#### Short problem:
Please write out the records below verbatim, starting at the line that contains "生徒さんの声 (37, 1323)" and stopping after the line that contains "Hisense India Announces".

***** Material provided

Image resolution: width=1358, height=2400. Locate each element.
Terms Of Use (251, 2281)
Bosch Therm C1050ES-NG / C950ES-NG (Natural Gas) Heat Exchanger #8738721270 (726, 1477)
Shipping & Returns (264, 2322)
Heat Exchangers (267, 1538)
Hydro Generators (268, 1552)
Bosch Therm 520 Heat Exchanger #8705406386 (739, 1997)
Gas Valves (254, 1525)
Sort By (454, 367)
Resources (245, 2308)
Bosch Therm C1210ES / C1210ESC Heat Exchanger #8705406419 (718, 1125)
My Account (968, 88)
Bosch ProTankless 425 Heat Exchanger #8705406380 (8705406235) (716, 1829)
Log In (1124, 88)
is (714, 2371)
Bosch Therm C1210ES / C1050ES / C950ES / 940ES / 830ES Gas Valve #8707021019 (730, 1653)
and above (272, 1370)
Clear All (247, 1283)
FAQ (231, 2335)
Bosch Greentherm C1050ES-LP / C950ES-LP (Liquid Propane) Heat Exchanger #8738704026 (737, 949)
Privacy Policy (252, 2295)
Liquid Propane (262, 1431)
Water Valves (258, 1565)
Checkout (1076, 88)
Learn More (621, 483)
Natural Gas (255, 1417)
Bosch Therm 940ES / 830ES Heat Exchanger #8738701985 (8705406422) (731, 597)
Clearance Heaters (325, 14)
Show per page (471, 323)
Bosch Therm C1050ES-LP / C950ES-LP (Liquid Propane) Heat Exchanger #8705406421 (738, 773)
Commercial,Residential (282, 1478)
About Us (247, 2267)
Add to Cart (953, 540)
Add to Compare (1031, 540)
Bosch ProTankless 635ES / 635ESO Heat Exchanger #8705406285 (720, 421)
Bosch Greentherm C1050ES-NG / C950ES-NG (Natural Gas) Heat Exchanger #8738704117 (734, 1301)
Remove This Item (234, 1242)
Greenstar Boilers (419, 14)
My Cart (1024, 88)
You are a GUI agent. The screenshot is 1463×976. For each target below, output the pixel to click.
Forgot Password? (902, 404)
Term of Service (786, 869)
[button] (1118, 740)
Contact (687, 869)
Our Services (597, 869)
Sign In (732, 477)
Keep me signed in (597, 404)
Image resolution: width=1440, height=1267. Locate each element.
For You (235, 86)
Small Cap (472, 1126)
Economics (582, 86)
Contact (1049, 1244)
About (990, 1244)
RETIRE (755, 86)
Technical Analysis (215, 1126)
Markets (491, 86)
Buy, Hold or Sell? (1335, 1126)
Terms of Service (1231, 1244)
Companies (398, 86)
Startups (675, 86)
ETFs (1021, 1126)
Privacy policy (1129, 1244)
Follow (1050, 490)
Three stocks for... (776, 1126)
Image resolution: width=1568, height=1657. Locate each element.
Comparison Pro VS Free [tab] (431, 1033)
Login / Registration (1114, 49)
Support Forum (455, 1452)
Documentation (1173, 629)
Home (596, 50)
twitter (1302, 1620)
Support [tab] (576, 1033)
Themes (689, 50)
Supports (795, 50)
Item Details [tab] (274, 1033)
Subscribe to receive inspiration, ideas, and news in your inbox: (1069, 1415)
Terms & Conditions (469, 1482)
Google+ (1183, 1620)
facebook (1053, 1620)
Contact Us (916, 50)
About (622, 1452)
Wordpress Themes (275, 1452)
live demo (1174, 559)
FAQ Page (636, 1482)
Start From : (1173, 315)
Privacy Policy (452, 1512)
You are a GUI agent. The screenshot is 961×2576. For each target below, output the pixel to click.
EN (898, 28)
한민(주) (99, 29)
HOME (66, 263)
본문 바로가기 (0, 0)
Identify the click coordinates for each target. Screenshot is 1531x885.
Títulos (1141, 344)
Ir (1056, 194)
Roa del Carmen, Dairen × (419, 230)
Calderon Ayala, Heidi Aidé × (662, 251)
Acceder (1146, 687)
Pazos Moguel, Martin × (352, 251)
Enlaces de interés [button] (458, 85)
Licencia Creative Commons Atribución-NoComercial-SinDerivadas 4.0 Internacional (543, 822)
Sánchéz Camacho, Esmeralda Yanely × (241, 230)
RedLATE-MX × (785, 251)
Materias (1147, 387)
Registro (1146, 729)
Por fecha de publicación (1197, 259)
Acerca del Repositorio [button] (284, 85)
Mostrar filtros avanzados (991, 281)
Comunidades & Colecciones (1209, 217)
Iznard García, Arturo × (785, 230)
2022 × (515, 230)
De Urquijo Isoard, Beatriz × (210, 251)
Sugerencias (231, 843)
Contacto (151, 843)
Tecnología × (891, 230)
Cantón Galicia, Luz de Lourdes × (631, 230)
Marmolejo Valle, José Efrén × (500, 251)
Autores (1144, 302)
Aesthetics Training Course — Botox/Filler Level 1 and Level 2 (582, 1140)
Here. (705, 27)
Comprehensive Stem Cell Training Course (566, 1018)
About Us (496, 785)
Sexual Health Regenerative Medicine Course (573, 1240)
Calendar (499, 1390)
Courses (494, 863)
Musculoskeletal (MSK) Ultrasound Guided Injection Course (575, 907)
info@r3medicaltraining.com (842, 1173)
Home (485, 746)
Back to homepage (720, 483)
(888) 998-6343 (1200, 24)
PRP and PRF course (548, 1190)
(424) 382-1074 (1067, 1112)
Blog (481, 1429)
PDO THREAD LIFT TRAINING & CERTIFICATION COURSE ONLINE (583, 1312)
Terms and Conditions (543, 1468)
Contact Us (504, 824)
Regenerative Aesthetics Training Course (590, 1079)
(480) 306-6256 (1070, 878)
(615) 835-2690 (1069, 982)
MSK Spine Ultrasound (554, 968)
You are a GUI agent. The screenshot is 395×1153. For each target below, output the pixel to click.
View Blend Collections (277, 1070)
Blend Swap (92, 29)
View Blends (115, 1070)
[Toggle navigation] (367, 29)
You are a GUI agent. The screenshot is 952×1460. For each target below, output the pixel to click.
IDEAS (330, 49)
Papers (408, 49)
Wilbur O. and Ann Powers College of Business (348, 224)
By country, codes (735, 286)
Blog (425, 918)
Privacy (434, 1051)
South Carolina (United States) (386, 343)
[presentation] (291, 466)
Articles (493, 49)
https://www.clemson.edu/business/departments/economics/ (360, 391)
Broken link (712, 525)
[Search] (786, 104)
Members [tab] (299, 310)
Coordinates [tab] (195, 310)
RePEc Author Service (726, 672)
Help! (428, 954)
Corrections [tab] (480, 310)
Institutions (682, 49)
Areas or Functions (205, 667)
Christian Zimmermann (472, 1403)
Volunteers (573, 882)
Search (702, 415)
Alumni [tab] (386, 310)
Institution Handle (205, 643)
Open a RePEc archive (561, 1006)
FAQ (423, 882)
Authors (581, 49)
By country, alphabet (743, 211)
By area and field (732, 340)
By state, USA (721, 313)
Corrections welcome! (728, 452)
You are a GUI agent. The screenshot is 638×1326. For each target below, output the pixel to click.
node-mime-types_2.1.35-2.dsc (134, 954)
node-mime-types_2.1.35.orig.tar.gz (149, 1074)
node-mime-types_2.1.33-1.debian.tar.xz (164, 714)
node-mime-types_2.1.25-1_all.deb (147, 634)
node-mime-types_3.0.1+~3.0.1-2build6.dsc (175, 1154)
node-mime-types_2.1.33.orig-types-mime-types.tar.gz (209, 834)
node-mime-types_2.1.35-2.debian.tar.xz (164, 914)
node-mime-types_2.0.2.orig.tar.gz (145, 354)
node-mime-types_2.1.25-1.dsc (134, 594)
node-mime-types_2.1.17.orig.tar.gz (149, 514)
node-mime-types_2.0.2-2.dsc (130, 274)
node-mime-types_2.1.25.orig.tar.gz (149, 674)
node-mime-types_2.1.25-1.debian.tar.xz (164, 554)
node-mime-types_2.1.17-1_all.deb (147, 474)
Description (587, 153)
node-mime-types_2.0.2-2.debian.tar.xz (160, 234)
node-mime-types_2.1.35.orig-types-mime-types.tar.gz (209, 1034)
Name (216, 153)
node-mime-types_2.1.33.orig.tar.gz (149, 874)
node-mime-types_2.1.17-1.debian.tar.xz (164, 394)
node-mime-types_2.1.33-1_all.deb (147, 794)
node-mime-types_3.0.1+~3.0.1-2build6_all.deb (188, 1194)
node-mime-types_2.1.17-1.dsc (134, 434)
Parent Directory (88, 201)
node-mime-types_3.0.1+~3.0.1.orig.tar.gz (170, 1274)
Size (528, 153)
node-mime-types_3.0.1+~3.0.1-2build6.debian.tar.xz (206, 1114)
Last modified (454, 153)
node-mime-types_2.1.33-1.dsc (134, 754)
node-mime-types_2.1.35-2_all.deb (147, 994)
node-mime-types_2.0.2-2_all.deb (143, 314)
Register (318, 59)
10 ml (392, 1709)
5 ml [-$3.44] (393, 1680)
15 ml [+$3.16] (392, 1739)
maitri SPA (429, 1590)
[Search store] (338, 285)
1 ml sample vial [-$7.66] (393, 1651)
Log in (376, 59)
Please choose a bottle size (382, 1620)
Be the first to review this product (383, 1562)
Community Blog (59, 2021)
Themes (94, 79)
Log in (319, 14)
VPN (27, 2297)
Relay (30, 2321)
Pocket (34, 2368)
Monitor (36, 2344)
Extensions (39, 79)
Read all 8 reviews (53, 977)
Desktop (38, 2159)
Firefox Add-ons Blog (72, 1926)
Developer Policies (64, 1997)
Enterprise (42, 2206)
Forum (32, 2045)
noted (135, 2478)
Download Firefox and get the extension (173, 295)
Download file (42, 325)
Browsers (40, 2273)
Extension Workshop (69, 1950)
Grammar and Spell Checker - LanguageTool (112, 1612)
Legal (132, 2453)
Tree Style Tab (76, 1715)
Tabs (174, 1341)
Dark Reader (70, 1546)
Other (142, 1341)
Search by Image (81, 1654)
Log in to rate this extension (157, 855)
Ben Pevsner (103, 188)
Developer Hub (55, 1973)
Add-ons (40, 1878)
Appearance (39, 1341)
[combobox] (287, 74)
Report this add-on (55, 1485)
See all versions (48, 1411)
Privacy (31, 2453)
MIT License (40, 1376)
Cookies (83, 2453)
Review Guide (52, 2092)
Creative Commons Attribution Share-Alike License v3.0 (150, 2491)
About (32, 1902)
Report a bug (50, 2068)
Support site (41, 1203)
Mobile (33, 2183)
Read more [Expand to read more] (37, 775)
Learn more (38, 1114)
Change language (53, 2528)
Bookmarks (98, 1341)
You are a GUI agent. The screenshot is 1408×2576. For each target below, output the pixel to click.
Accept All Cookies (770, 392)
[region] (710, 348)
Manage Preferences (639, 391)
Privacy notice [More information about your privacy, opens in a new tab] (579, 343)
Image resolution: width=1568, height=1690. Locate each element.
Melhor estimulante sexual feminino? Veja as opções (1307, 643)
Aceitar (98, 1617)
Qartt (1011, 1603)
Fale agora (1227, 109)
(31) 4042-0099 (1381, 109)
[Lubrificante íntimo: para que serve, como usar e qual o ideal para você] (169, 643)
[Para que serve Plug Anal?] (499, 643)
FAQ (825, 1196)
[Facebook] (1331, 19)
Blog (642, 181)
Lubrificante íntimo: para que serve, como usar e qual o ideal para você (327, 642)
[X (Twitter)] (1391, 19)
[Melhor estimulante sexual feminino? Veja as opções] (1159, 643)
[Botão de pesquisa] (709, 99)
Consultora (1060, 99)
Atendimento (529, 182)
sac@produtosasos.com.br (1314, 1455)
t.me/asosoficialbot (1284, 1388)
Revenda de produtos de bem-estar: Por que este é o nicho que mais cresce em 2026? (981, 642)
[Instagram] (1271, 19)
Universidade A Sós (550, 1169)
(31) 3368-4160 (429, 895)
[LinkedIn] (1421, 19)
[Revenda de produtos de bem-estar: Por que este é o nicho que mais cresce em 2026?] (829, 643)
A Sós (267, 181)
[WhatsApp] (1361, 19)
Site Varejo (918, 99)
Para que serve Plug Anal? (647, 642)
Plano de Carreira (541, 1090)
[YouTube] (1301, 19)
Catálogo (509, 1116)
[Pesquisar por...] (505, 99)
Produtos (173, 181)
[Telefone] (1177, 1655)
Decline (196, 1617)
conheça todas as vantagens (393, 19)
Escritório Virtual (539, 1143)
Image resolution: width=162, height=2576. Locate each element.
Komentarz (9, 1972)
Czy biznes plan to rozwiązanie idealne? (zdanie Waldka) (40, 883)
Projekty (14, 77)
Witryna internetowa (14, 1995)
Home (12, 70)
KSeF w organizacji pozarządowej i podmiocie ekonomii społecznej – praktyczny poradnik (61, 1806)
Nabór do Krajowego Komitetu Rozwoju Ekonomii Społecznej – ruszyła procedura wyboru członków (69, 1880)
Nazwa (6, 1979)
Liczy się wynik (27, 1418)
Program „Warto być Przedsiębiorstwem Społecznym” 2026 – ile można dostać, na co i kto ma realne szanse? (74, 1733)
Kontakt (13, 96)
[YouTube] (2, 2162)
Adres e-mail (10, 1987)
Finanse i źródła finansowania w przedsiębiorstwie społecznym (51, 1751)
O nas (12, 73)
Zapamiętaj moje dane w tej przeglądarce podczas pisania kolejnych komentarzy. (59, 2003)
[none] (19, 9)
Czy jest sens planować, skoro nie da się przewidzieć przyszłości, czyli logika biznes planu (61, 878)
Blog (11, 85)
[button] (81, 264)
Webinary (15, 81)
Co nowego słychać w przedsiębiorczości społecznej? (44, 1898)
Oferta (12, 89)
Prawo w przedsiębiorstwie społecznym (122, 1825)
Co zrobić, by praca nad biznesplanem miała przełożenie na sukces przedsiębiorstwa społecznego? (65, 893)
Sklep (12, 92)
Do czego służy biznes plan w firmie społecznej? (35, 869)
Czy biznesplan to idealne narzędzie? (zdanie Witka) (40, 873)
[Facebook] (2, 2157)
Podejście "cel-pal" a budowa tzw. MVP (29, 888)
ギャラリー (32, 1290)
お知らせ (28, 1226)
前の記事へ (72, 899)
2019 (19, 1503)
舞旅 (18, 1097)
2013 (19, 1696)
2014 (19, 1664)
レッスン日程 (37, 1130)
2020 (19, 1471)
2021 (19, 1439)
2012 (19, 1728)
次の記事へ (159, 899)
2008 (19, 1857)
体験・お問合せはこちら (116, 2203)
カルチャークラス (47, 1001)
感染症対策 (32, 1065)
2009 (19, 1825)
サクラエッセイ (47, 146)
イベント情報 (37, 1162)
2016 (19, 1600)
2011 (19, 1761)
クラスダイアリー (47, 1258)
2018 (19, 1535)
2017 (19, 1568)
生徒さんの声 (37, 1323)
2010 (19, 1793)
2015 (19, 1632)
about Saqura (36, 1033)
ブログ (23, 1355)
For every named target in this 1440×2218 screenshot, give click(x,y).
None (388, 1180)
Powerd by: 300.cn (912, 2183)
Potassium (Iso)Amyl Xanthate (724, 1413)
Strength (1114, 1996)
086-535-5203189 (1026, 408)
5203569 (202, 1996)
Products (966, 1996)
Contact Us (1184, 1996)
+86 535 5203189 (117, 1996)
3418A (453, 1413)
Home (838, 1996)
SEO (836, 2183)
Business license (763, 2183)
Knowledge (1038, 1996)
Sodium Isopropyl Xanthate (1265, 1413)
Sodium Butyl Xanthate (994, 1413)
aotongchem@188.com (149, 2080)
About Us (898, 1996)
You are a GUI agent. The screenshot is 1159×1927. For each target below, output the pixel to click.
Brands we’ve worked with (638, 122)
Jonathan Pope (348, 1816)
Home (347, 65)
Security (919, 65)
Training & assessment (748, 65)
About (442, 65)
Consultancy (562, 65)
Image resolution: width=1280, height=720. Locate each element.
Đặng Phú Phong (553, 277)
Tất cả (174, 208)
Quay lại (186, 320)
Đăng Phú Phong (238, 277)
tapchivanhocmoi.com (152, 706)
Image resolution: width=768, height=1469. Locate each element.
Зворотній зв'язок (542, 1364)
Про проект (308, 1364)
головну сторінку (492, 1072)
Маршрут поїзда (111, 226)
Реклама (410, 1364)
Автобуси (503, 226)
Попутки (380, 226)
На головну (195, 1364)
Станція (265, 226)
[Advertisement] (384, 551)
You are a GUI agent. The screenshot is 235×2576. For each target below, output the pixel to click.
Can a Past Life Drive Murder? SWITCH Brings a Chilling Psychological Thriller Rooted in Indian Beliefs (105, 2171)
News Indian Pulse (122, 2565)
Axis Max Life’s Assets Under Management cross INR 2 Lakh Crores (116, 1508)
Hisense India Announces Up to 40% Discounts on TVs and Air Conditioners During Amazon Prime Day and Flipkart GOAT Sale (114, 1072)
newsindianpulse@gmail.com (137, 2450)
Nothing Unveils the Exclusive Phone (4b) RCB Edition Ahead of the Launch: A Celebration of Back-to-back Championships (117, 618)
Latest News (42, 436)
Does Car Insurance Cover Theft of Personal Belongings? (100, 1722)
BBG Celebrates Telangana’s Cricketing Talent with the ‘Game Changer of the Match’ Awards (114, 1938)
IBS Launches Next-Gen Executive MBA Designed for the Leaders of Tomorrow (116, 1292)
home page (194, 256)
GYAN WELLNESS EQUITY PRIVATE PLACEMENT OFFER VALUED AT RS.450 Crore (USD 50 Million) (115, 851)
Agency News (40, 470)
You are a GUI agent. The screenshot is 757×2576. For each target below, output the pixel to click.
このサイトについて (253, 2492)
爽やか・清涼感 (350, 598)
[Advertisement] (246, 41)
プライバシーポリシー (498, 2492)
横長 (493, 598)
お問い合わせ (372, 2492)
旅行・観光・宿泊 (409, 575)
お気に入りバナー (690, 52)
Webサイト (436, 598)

**********

#### Expected output:
生徒さんの声 (37, 1323)
2010 (19, 1793)
2015 (19, 1632)
about Saqura (36, 1033)
ブログ (23, 1355)
For every named target in this 1440×2218 screenshot, give click(x,y).
None (388, 1180)
Powerd by: 300.cn (912, 2183)
Potassium (Iso)Amyl Xanthate (724, 1413)
Strength (1114, 1996)
086-535-5203189 (1026, 408)
5203569 (202, 1996)
Products (966, 1996)
Contact Us (1184, 1996)
+86 535 5203189 (117, 1996)
3418A (453, 1413)
Home (838, 1996)
SEO (836, 2183)
Business license (763, 2183)
Knowledge (1038, 1996)
Sodium Isopropyl Xanthate (1265, 1413)
Sodium Butyl Xanthate (994, 1413)
aotongchem@188.com (149, 2080)
About Us (898, 1996)
You are a GUI agent. The screenshot is 1159×1927. For each target below, output the pixel to click.
Brands we’ve worked with (638, 122)
Jonathan Pope (348, 1816)
Home (347, 65)
Security (919, 65)
Training & assessment (748, 65)
About (442, 65)
Consultancy (562, 65)
Image resolution: width=1280, height=720. Locate each element.
Đặng Phú Phong (553, 277)
Tất cả (174, 208)
Quay lại (186, 320)
Đăng Phú Phong (238, 277)
tapchivanhocmoi.com (152, 706)
Image resolution: width=768, height=1469. Locate each element.
Зворотній зв'язок (542, 1364)
Про проект (308, 1364)
головну сторінку (492, 1072)
Маршрут поїзда (111, 226)
Реклама (410, 1364)
Автобуси (503, 226)
Попутки (380, 226)
На головну (195, 1364)
Станція (265, 226)
[Advertisement] (384, 551)
You are a GUI agent. The screenshot is 235×2576. For each target below, output the pixel to click.
Can a Past Life Drive Murder? SWITCH Brings a Chilling Psychological Thriller Rooted in Indian Beliefs (105, 2171)
News Indian Pulse (122, 2565)
Axis Max Life’s Assets Under Management cross INR 2 Lakh Crores (116, 1508)
Hisense India Announces Up to 40% Discounts on TVs and Air Conditioners During Amazon Prime Day and Flipkart GOAT Sale (114, 1072)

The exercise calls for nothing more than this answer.